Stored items

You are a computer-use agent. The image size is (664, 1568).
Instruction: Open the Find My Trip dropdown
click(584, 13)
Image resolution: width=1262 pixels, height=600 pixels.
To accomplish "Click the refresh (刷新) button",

# THE TASK
Produce exactly the lines from the one containing "Instruction: Open the Find My Trip dropdown" through the final line of the records above, both included, and no others.

# RESPONSE AREA
Instruction: Open the Find My Trip dropdown
click(584, 13)
Image resolution: width=1262 pixels, height=600 pixels.
To accomplish "Click the refresh (刷新) button",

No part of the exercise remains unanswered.